La barriera intestinale


«Il settore anatomico cruciale è la barriera intestinale, costituita da cellule affiancate che devono far passare i nutrienti ma allo stesso tempo deve impedire il passaggio di agenti nocivi e microorganismi, quindi deve funzionare selettivamente. Quando questo non avviene, si verificano alterazioni che provocano uno stato infiammatorio locale. Questa malattia pertanto ha una chiara dimostrazione microscopica, ma si accompagna a sintomi macroscopici, di grande impatto e di disturbo su chi ne soffre», spiega Giovanni Barbara, specialista gastroenterologo, professore associato di Medicina Interna all'università di Bologna e presidente della Società Europea di Neurogastroenterologia.

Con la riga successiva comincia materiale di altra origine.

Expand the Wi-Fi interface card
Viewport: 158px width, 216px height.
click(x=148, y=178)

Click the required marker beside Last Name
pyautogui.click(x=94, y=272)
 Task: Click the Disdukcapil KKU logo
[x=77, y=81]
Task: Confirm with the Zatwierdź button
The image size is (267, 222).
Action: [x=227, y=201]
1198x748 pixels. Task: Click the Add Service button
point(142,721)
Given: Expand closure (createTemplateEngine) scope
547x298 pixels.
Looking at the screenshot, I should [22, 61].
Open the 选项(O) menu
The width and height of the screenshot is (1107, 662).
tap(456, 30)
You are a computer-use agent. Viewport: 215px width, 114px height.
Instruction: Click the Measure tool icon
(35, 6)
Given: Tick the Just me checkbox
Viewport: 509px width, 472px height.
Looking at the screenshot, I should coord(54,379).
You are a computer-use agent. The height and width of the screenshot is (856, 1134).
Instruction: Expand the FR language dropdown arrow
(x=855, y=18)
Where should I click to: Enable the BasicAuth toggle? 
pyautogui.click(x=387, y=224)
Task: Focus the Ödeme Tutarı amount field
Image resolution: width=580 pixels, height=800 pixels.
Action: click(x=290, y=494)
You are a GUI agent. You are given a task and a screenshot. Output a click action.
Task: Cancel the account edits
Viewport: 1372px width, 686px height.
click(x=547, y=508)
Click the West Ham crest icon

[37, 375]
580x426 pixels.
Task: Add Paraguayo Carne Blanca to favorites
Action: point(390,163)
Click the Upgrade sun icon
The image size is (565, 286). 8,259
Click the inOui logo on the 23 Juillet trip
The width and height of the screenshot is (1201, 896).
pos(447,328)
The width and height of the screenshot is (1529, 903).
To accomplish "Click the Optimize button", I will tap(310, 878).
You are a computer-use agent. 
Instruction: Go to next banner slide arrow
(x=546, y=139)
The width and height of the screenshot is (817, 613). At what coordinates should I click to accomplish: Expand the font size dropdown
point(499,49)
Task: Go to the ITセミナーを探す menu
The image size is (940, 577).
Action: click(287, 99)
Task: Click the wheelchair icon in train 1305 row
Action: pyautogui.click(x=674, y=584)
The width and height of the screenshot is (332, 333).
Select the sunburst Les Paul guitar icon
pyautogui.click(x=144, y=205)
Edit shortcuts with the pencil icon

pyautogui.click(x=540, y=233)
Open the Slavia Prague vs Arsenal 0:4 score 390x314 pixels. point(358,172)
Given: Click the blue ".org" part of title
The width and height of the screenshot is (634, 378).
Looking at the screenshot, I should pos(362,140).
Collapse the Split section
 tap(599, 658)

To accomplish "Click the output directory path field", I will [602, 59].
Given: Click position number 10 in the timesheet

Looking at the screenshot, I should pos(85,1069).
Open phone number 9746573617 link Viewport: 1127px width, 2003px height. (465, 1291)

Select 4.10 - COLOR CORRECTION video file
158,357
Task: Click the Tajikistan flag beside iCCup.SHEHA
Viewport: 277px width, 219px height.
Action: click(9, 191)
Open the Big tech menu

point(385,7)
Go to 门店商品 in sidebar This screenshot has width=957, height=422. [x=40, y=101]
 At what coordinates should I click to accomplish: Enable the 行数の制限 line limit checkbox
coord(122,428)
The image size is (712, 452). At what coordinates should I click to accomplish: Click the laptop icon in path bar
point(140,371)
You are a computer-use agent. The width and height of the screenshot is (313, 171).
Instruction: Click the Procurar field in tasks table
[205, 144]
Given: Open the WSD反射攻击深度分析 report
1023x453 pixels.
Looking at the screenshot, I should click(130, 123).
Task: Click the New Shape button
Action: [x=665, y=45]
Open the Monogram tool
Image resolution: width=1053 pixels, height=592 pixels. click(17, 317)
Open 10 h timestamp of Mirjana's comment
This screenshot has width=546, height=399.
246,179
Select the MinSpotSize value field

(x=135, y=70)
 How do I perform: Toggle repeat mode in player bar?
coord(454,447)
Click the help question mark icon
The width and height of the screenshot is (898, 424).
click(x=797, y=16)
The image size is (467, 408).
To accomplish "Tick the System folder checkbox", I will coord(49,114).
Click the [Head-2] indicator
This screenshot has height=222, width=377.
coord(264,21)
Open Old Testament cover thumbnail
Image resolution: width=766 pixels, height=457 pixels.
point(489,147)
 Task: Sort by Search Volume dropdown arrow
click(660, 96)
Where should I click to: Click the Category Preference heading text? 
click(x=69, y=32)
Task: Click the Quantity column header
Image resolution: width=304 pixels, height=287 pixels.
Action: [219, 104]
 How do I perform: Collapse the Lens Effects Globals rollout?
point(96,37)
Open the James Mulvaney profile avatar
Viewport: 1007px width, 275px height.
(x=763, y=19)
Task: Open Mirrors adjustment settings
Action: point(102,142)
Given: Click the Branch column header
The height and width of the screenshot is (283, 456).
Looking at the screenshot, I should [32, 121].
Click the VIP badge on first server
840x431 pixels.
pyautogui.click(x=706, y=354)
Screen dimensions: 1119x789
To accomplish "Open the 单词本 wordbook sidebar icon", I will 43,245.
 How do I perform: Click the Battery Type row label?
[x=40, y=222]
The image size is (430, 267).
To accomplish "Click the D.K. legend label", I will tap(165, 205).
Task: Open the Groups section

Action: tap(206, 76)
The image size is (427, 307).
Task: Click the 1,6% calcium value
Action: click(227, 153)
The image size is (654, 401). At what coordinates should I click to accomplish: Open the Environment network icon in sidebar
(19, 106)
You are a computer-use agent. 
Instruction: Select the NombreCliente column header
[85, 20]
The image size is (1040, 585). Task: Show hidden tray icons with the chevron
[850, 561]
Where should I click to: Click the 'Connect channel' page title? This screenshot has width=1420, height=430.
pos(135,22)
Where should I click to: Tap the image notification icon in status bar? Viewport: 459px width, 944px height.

Utilizzo dei probiotici mirati


I dati sul trattamento mostrano evidenze contrastanti: circa il 40 per cento di tutti i casi non richiede una terapia farmacologica ma interventi semplici sullo stile di vita, metà di tutti i pazienti si rivolge a un medico e la grande maggioranza dei pazienti, l'85 per cento, si sottopone a indagini diagnostiche strumentali che sono in gran parte inutili. Nell'ambito degli interventi non farmacologici per l'IBS, l'utilizzo dei probiotici è raccomandato dalle linee guida internazionali grazie all'azione mirata e clinicamente dimostrata di specifici ceppi sui sintomi perché la 'micro' azione dei probiotici è in grado di prevenire e riparare il danno alla barriera. Anche se non è possibile individuare oggi la composizione ideale del microbiota intestinale di una persona sana, la cosiddetta eubiosi, conosciamo molti dei fattori capaci di alterare il profilo microbico, inducendo una disbiosi cronica, la quale si esprime con segni e sintomi e sono questi ad essere di solito curati nella sindrome dell'intestino irritabile, ignorando del tutto lo stato del microbiota. «È necessario intervenire innanzitutto direttamente sulla disbiosi intestinale - aggiunge il professor Antonio Gasbarrini, ordinario Facoltà di Medicina e Chirurgia, Università Cattolica del Sacro Cuore di Roma - con l'integrazione di prebiotici, cioè sostanze che nutrono la flora intestinale, o probiotici mirati, possibilmente personalizzati, vera novità per il trattamento della sindrome dell'intestino irritabile».

Intestino e cervello si parlano

Probiotici e prebiotici, sana alimentazione e corretto stile di vita, senza dimenticare l'aspetto di benessere psicologico, fortemente implicato nello sviluppo e nella sintomatologia dell'IBS: «esiste un asse neuroendocrino che porta informazioni dall'intestino all'encefalo, il quale a sua volta condiziona la funzionalità digestiva. Quasi tre milioni di italiani soffrono di sindrome dell'intestino irritabile: un problema di microbiota e di barriera intestinale, ma anche di violenze infantili, di sedentarietà e di fragilità psichica», sottolinea infatti il professor Vincenzo Stanghellini, ordinario del Dipartimento di Scienze Mediche e Chirurgiche Alma Mater Studiorum Università di Bologna. Un asse intestino-cervello, quindi, per spiegare la correlazione fra disturbi dell'umore e sindrome dell'intestino irritabile.